STATED EXERCISE:
Starting at the line that contains "You are a computer-use agent. Screen" and running through the end of the listing, write those lines out again with "padlock" replaced by "lock" and nothing else changed.

(Listing from a data collection)

● ● ● ● ● ● ●

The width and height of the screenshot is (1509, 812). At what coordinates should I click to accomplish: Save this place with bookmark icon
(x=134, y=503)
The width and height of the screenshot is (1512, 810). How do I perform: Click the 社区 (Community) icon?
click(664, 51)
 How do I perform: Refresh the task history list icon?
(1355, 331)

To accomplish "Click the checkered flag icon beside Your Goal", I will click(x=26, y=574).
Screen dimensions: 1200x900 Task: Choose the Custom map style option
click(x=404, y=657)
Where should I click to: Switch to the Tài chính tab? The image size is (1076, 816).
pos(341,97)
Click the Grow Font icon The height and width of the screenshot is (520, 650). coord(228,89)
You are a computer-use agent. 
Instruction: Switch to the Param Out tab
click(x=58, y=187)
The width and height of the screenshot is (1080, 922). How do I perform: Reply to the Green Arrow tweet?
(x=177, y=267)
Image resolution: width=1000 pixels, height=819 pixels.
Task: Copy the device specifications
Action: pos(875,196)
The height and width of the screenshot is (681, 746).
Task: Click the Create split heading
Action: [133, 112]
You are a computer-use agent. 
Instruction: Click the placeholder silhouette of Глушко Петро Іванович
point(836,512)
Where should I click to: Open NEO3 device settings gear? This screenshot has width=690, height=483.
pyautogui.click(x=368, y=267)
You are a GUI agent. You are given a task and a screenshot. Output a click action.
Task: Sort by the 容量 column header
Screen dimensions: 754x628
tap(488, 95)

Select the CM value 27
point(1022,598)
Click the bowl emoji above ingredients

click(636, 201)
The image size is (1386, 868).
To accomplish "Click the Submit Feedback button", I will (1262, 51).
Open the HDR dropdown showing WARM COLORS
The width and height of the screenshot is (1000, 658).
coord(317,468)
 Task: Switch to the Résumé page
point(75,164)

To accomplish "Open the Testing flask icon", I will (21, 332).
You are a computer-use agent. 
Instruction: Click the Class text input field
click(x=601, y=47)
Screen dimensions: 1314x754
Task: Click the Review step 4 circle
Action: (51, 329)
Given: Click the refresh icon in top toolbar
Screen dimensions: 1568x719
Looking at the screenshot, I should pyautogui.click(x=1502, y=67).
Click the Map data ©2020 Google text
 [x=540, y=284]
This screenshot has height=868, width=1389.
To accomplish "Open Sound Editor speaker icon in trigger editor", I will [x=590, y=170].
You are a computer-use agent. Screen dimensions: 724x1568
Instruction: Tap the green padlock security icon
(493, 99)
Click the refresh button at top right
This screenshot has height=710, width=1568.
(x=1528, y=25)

● ● ● ● ● ● ●

THE ANSWER:
You are a computer-use agent. Screen dimensions: 724x1568
Instruction: Tap the green lock security icon
(493, 99)
Click the refresh button at top right
This screenshot has height=710, width=1568.
(x=1528, y=25)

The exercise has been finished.